(Extracted data entries)
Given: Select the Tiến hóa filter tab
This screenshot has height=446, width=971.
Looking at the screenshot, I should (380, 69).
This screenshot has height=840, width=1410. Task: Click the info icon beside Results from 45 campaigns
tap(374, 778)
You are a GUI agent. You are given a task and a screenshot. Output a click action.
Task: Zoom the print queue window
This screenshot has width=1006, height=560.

EXERCISE:
Set down the whole of the data, exactly as it stands.

TASK SOLUTION:
Given: Select the Tiến hóa filter tab
This screenshot has height=446, width=971.
Looking at the screenshot, I should (380, 69).
This screenshot has height=840, width=1410. Task: Click the info icon beside Results from 45 campaigns
tap(374, 778)
You are a GUI agent. You are given a task and a screenshot. Output a click action.
Task: Zoom the print queue window
This screenshot has width=1006, height=560.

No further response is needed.